Why a Credible VVPAT-based Audit of EVMs is Imperative
Voter Verified Paper Audit Trail is a critical tool for detecting counting errors, deterring fraud, and improving the security and reliability of electronic voting machines. But by itself, it can’t prevent EVM malfunction or manipulation. If it is to have any real security value, it is essential to tally the EVM count with the manual count of slips for a statistically significant sample size of EVMs drawn at random from a suitably defined ‘population’ of voting machines
CHENNAI: Electronic Voting Machines (EVMs) are “black boxes” in which it is impossible for voters to verify whether their votes have been "recorded as cast" and "counted as recorded”. There is always some risk of loss of votes and wrong totalling due to equipment malfunction. With EVMs, counting mistakes and frauds are undetectable, and the losers have no means to challenge the results.
So, there should be an additional verifiable physical record of every vote cast in an EVM. In 2013, the Supreme Court mandated the deployment of “Voter Verified Paper Audit Trail” (VVPAT) units along with EVMs. The printed paper slips provide a back-up in case of loss of votes due to equipment failure, and allow for a partial or total recount independent of the EVM count.

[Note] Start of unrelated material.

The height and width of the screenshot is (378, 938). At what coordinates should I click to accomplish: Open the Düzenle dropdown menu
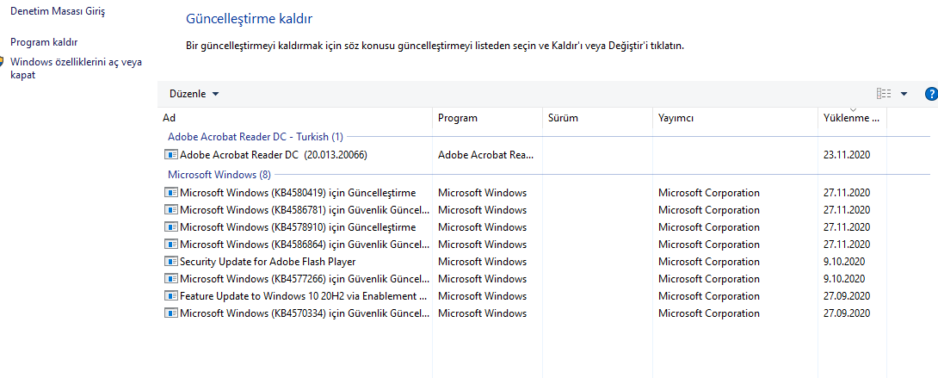pyautogui.click(x=194, y=94)
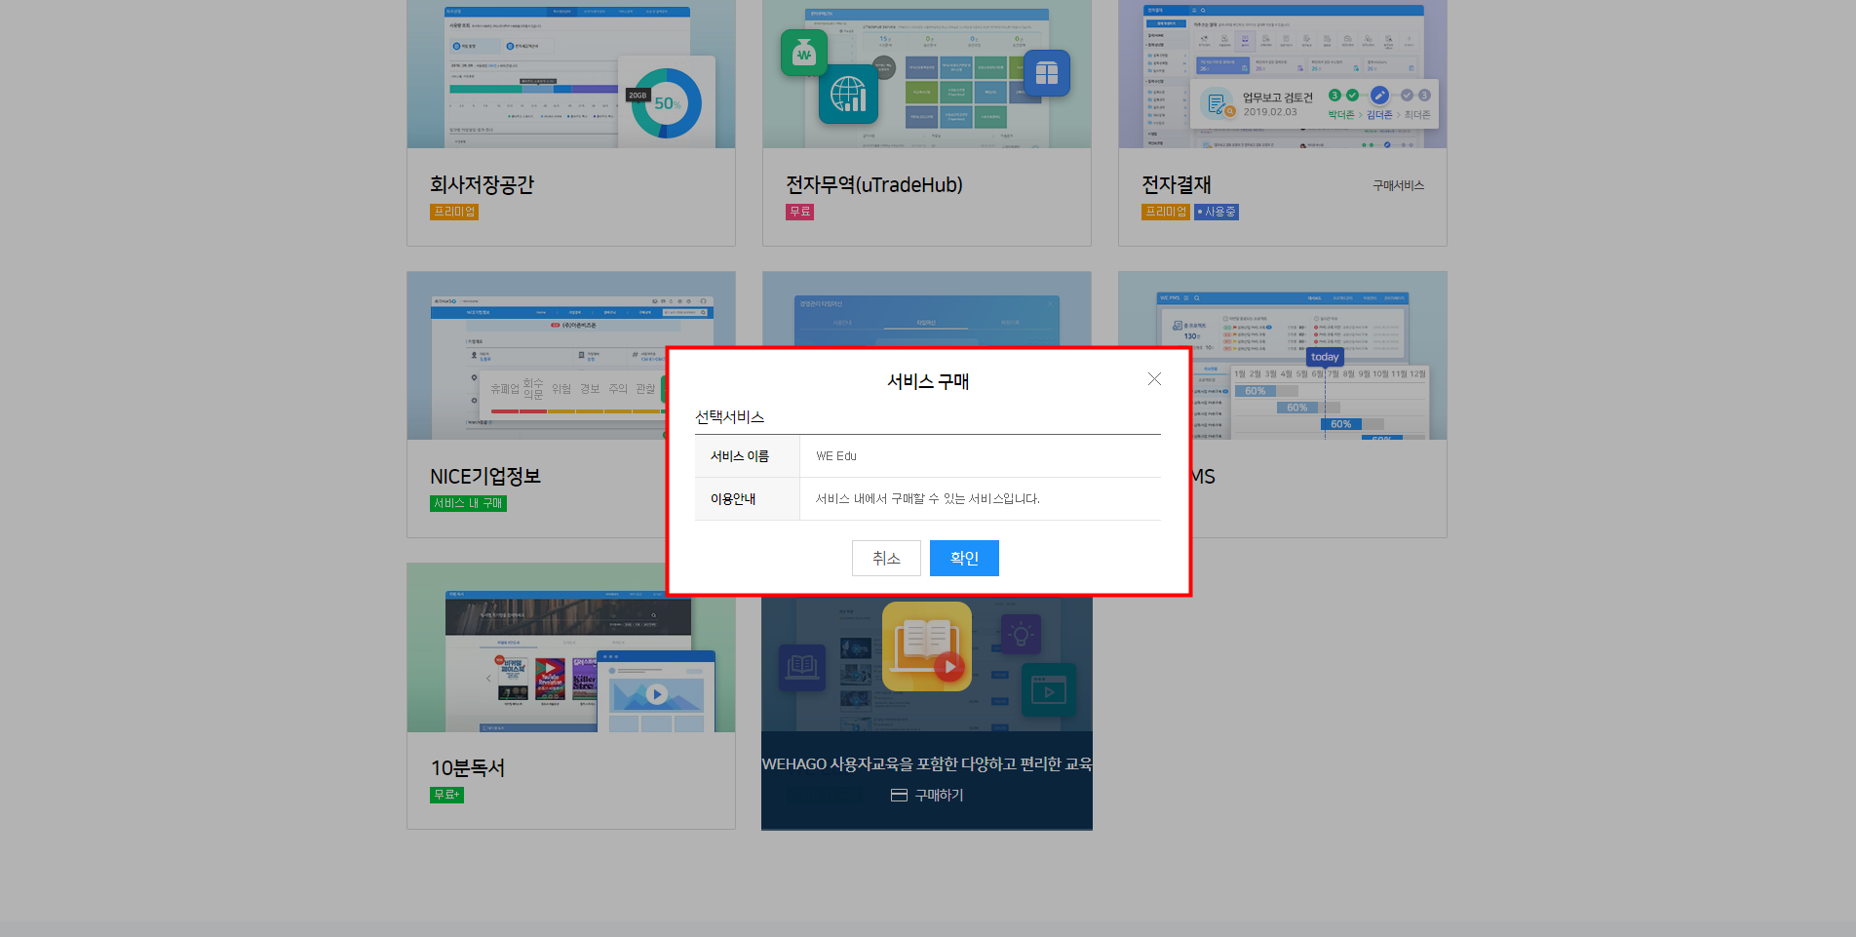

VVPAT is a critical tool for detecting counting errors, deterring fraud, and improving the security and reliability of EVMs. But VVPAT, by itself, cannot prevent EVM malfunction or manipulation. If it is to have real security value, it is essential to tally the EVM count with the manual count of VVPAT slips for a statistically significant sample size of EVMs drawn at random from a suitably defined ‘population’ of EVMs.
The argument “Is such tallying really necessary when the voters have already verified their VVPAT slips at the time of polling?” is incorrect. Voter verification of VVPAT slips only ensures that the votes have been "recorded as cast" but it doesn’t ensure that they have been "counted as recorded” due to the risk of EVM malfunction or manipulation.
EVM Audit Plan:
The VVPAT-based audit of EVMs is very similar to “lot acceptance sampling”, a statistical quality control technique widely used in industry and trade for assuring the quality of incoming and outgoing goods. An acceptance number of defectives (‘c’) is specified. If the number of defectives found in a randomly drawn, statistical sample is less than or equal to ‘c’, the lot (or ‘population’) is accepted; otherwise, the lot is rejected.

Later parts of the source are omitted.